All of that notwithstanding, I'm a sympathetic to Rossi's position. I really am. I outlined my problems with a revote in my original post on the matter, but I think I made it abundantly clear that I don't think Rossi is in the moral wrong here.
Most interestingly is Gregorie's comment on the suit: "I respect the rights of others to file an action in court. That's their right. I have to respect that, I'm the attorney general."

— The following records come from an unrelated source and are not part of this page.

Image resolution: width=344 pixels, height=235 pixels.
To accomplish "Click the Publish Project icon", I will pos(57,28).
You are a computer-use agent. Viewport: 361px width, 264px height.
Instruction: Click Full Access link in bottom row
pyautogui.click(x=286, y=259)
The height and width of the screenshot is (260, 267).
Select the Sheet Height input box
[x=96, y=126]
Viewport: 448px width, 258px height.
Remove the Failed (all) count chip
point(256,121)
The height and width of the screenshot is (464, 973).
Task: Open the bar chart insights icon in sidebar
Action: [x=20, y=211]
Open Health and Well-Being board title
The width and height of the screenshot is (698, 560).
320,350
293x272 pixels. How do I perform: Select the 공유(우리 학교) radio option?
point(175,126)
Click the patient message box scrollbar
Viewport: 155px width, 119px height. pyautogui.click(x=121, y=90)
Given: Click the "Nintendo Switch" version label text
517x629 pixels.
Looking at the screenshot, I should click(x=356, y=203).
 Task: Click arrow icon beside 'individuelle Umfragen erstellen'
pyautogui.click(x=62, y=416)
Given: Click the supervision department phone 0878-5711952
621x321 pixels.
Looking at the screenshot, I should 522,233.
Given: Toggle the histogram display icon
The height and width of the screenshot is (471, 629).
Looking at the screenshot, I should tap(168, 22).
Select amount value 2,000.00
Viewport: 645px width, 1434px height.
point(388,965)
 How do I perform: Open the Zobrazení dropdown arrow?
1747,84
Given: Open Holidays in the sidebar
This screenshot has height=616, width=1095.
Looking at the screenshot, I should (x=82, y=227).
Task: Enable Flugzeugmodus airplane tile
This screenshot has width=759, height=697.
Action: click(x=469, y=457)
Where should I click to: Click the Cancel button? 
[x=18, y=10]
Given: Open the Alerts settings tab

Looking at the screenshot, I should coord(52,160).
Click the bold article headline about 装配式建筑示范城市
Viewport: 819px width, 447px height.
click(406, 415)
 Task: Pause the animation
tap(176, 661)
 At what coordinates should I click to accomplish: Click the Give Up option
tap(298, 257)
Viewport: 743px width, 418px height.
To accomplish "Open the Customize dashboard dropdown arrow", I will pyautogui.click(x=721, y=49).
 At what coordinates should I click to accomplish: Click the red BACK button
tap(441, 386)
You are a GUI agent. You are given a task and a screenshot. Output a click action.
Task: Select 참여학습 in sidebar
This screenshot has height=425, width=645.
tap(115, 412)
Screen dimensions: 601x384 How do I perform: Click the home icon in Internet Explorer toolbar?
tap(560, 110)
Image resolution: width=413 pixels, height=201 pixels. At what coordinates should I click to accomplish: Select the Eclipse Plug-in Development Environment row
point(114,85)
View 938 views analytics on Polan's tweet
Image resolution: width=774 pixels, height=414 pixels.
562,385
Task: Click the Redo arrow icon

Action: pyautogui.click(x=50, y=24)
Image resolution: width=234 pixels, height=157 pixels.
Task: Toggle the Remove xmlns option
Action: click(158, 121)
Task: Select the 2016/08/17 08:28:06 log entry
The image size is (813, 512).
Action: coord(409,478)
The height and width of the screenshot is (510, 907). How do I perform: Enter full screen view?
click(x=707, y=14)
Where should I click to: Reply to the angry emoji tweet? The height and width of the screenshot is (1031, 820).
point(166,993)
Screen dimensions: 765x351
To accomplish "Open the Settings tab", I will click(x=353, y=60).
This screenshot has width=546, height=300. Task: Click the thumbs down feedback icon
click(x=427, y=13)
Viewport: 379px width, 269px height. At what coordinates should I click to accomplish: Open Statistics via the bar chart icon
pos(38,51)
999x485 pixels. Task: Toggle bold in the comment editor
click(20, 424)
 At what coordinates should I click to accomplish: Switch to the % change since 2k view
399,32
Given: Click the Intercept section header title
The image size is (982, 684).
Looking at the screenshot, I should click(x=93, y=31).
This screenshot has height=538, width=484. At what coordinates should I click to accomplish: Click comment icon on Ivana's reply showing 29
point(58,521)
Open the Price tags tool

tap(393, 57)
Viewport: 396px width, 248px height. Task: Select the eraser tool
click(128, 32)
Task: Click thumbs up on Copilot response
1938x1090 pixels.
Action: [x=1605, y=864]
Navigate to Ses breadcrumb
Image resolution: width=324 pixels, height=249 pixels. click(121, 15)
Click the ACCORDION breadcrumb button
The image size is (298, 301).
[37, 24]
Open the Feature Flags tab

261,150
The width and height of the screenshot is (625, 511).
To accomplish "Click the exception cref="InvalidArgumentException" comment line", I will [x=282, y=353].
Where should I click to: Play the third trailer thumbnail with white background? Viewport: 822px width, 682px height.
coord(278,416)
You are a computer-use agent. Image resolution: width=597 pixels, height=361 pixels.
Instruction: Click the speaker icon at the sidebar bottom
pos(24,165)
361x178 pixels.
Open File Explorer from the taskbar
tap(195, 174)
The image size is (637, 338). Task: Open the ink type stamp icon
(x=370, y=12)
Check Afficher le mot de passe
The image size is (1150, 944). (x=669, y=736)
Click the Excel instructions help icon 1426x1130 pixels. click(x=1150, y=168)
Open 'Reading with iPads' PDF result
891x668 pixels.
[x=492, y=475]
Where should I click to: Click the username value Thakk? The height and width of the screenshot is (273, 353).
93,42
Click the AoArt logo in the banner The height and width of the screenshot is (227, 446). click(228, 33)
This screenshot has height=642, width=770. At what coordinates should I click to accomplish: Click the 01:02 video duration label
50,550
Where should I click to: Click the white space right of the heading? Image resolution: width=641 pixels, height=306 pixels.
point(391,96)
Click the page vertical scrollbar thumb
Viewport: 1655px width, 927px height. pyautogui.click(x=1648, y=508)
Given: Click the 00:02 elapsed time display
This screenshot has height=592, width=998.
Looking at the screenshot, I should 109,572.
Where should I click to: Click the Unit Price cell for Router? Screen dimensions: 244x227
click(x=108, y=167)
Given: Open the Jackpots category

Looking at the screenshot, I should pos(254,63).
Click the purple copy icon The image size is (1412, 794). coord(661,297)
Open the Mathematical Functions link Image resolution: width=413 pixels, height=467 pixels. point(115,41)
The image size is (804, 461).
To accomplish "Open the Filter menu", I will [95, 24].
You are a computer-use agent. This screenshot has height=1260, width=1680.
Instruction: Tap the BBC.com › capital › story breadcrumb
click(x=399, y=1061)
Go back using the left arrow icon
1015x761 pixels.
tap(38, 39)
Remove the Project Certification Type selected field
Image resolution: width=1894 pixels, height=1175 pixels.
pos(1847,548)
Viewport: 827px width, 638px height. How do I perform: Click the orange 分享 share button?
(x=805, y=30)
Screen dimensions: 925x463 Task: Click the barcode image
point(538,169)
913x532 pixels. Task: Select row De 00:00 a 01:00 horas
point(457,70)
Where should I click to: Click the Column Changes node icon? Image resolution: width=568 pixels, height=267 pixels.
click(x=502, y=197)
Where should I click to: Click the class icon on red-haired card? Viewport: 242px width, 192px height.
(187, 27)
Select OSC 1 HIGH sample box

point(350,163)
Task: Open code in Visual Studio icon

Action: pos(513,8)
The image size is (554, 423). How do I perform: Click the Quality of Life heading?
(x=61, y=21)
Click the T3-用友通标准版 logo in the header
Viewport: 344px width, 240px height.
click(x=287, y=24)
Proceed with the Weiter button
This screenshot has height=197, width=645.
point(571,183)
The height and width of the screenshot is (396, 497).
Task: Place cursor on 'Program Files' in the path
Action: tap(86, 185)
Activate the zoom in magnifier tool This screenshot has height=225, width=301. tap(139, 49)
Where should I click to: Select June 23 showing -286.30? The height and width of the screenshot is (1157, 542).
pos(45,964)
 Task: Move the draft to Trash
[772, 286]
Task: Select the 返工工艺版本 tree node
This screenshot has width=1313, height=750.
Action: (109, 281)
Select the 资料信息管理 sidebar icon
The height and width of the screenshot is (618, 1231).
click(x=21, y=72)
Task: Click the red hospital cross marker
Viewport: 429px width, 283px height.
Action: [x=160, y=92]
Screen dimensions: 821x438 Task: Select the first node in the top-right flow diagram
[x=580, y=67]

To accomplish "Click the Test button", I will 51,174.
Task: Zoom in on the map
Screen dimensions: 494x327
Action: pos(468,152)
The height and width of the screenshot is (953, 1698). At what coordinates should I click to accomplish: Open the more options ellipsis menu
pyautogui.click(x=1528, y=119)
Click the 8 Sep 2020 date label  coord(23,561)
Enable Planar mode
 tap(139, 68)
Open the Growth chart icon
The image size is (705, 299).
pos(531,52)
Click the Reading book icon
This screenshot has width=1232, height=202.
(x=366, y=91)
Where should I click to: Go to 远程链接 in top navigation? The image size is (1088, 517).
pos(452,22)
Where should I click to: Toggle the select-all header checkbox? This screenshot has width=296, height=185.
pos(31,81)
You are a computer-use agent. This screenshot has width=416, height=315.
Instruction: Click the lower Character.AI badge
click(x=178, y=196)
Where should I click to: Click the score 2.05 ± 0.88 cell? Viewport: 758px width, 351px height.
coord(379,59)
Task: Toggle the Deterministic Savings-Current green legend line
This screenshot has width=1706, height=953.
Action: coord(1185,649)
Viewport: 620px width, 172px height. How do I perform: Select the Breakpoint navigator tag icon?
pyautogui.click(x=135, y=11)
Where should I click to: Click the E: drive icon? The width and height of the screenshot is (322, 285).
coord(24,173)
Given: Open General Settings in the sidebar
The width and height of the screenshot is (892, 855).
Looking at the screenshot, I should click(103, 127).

Those are admirable sentiments, and are probably the closest thing to a fair, non-partisan comment by a politico on a situation like this I've seen in awhile. Rossi also deserves some credit in this regard. Unlike Powerline, which compares Gregorie to Richard Daley, Rossi has emphasized that he thinks that the discrepancies were the result of honest mistakes and that no one "is out to steal the election." So kudos to both candidates.
The real loser in all of this, of course, is democracy. Any election where the outcome is so muddled will invariably stoke conspiracy theories and paranoia (and holding a revote won't solve that). But it's heartening to see that both candidates have managed to stay respectful and have refrained from overheated partisan accusations.